The editors at The Wall Street Journal expressed worry about President Donald Trump’s use of his “pen and phone” over the weekend to render the Congressional Progressive-Democrats’ obstructionism regarding Wuhan Virus relief for Americans irrelevant. They think he’s aping too closely ex-President Barack Obama’s (D) pen and phone.

It’s true that Trump is using his pen and phone. The differences between his actions and Obama’s, though, are two: Trump is undoing Obama’s pen and phone actions, not creating new things—with this exception, which is the other critical difference: Obama’s actions were largely illegal, struck down on legal challenge; Trump’s have proven legal, in the main, upheld on legal challenge.

The editors are worried about this use in particular:

Mr Trump’s FEMA order is a bad legal precedent that a President Kamala Harris could cite if a GOP Congress blocked her agenda on, say, climate change.

This is mistaken. For one thing, not doing a useful thing because a bad person (of either party) might misuse it later is simply foolish. If the thing is useful, it’s usefully done. Full stop.

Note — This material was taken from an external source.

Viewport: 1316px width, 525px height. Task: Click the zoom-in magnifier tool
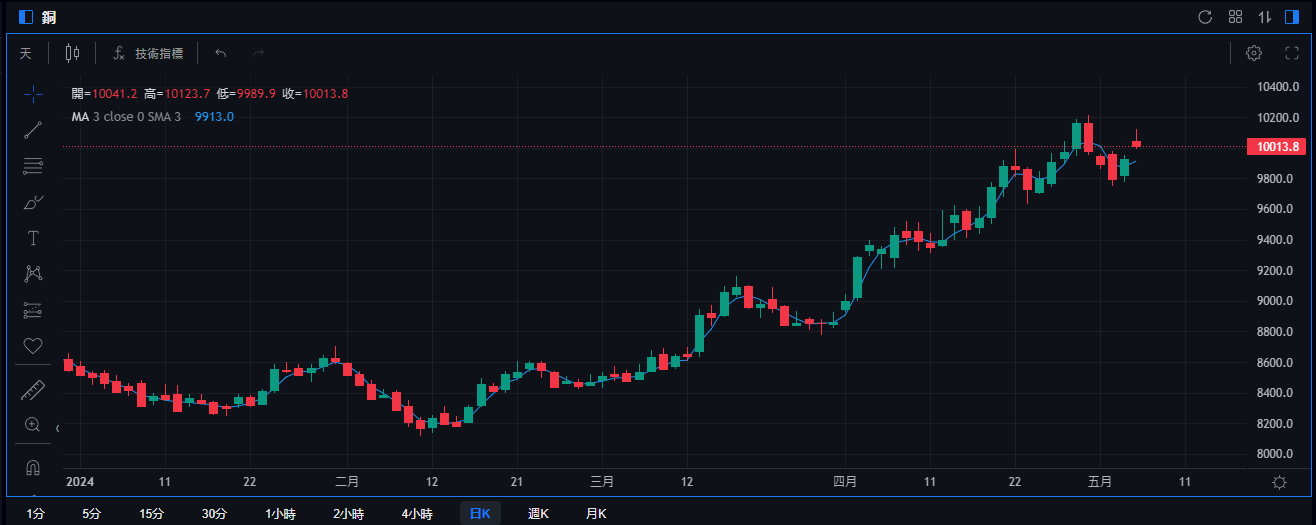(x=33, y=425)
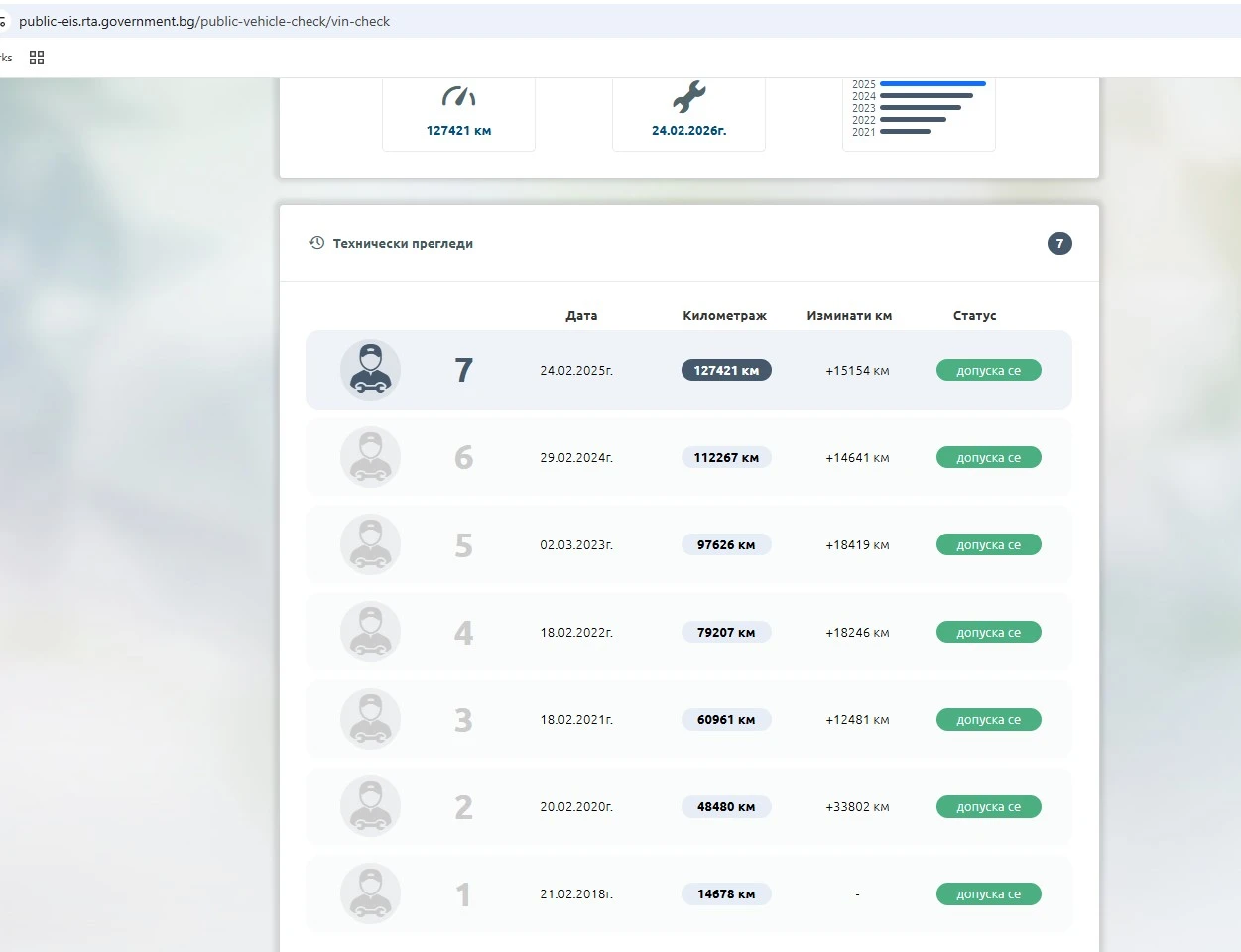Click the wrench next inspection icon
The image size is (1241, 952).
[x=688, y=96]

For another thing, Obama already set the general precedent—Congress not performing to his satisfaction was his rationale for his own pen and phone use.

Finally, the question of precedent enabling a President Harris to use FEMA funds on her global warming agenda—to take a particular example—is plain wrong. Harris needs no precedent to use FEMA funds for her agenda; she’d do that anyway. And set her own precedent, without a care.

RTWT, though. Aside from this last item, it’s a generally soundly reasoned piece.